• Your task
Copy out the lines beginning at the one with "Task: Click the YoY growth bullet text" and ending at the last line of the data, both included; pictures stay out.

[Records drawn from a dataset]

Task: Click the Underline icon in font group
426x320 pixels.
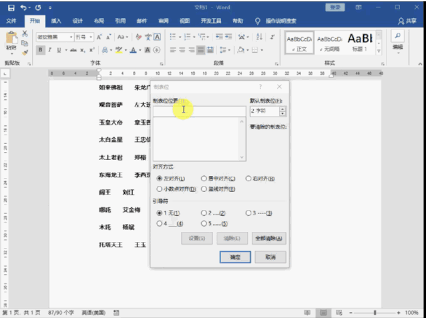Action: point(59,50)
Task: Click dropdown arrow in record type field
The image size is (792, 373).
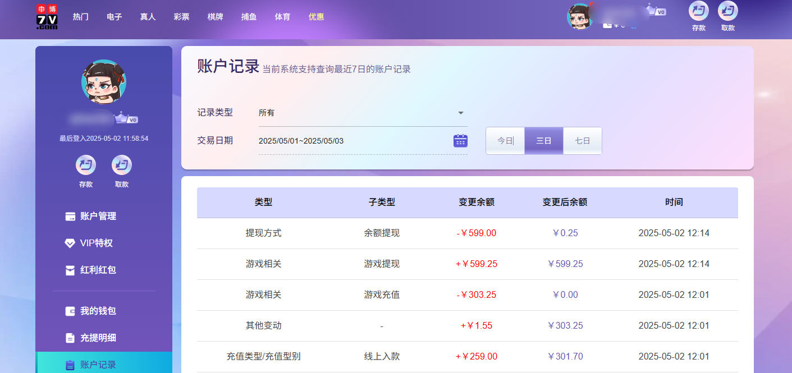Action: point(460,112)
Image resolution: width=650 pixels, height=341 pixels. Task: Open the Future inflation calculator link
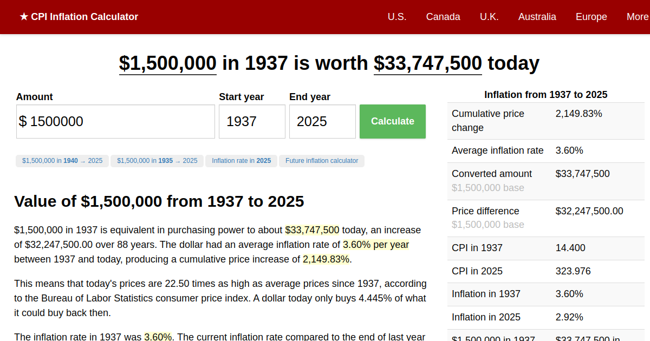322,161
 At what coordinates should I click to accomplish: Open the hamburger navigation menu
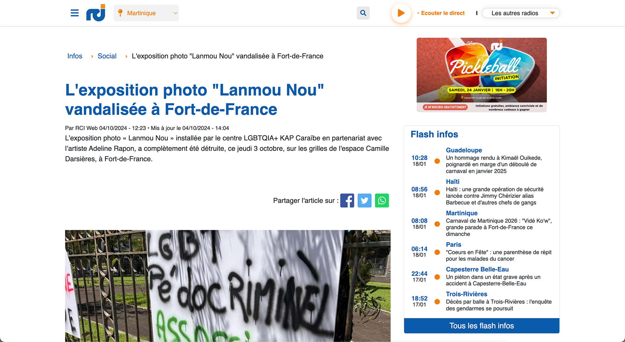click(75, 13)
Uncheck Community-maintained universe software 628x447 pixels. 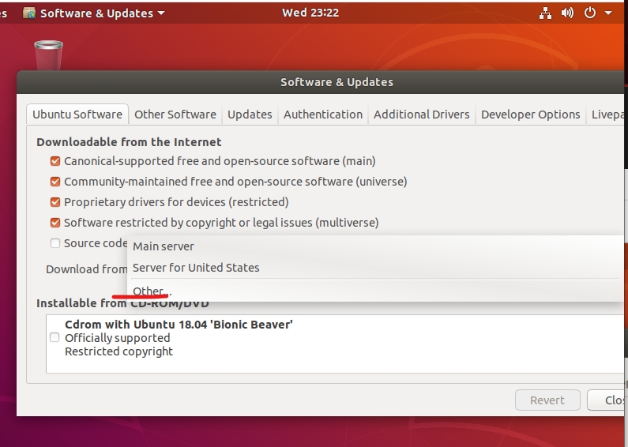pyautogui.click(x=55, y=182)
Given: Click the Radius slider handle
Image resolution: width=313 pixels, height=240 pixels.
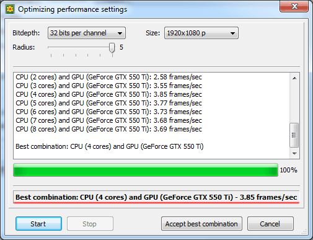Looking at the screenshot, I should coord(112,48).
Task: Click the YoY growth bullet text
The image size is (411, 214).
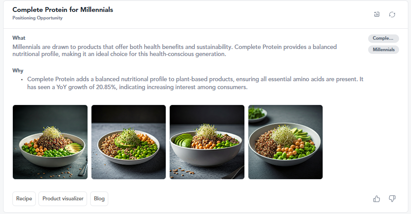Action: 194,83
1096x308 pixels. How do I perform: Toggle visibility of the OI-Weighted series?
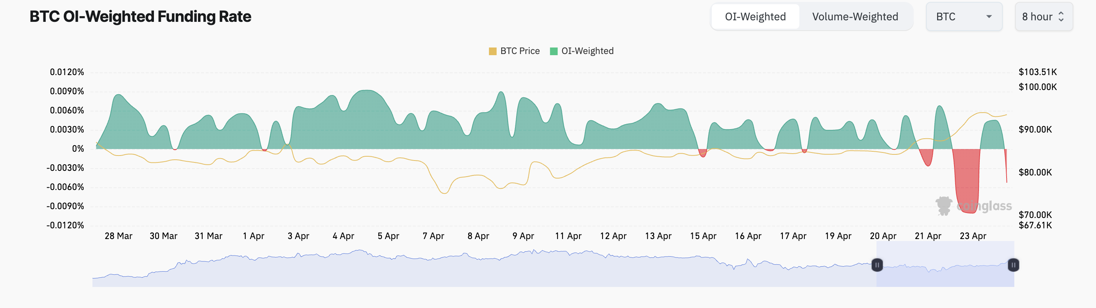[582, 51]
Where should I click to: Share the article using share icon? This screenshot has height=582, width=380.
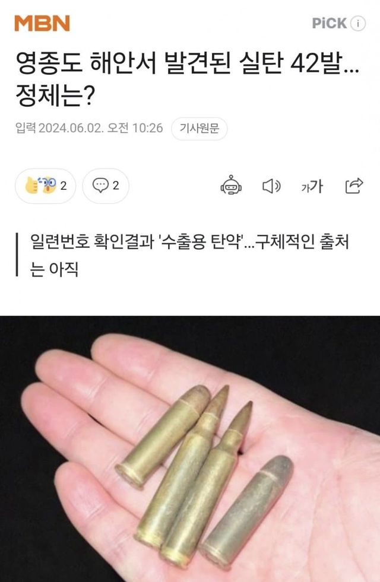(x=354, y=186)
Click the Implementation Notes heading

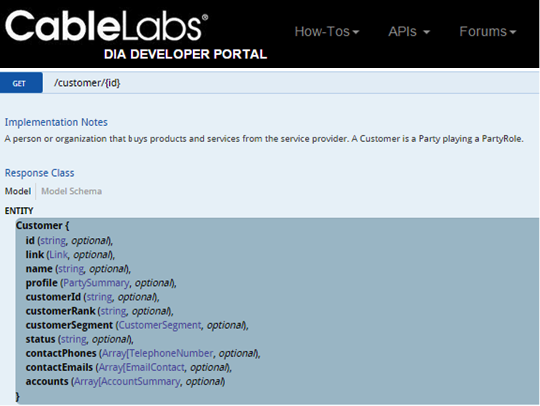56,122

• Result for this task
Task: Click the YoY growth bullet text
The image size is (411, 214).
Action: 194,83
1096x308 pixels. How do I perform: Toggle visibility of the OI-Weighted series?
[582, 51]
Where should I click to: Share the article using share icon? This screenshot has height=582, width=380.
(x=354, y=186)
Click the Implementation Notes heading

56,122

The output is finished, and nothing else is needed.